**What to do:** Leave out every line before the one that contains "This screenshot has height=355, width=499.". Please restate that line and the rest of the data word for word, through the end.
====== Information
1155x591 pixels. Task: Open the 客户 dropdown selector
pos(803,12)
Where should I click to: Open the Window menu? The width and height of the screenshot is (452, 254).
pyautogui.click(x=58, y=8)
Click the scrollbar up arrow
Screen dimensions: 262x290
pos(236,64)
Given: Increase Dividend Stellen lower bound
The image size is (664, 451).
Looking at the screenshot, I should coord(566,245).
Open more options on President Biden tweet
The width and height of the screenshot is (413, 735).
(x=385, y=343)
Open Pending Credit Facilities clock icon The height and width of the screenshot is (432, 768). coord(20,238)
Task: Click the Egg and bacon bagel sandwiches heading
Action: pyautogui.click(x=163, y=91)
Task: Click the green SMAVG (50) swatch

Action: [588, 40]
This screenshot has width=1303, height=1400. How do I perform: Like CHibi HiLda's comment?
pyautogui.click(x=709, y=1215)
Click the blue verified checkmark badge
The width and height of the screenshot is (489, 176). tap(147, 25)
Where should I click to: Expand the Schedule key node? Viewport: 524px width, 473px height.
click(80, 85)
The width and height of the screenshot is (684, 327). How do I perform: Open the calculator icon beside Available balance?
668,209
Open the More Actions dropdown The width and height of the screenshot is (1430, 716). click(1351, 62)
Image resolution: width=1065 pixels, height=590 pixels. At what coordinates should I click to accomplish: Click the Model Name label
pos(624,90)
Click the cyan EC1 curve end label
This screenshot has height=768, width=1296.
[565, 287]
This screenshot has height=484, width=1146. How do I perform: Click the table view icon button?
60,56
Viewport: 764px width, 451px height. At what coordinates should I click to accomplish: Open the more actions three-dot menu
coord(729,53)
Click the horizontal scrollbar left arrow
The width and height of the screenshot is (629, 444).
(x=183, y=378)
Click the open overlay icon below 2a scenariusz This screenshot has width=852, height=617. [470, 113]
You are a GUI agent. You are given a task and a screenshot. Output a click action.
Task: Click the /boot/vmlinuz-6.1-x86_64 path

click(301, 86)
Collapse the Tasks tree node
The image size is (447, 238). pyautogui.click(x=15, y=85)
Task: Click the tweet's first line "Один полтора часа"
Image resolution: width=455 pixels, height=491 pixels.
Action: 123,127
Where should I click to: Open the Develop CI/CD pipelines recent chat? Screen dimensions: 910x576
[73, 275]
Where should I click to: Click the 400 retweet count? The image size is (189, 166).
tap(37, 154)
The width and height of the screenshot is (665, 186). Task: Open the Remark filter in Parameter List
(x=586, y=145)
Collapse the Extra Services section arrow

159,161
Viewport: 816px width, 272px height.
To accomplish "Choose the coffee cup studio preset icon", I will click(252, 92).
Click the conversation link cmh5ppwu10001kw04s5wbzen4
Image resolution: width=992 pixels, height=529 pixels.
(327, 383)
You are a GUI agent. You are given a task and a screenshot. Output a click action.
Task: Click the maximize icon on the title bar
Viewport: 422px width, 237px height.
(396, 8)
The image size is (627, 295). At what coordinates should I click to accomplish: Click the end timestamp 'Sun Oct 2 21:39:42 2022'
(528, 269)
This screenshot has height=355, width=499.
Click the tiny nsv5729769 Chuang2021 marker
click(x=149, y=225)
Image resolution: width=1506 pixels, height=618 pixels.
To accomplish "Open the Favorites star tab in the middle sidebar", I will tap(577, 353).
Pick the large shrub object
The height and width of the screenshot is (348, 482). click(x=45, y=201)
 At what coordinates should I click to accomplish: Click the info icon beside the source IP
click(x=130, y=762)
============
**Answer to this task:**
This screenshot has height=355, width=499.
Click the tiny nsv5729769 Chuang2021 marker
click(x=149, y=225)
Image resolution: width=1506 pixels, height=618 pixels.
To accomplish "Open the Favorites star tab in the middle sidebar", I will tap(577, 353).
Pick the large shrub object
The height and width of the screenshot is (348, 482). click(x=45, y=201)
 At what coordinates should I click to accomplish: Click the info icon beside the source IP
click(x=130, y=762)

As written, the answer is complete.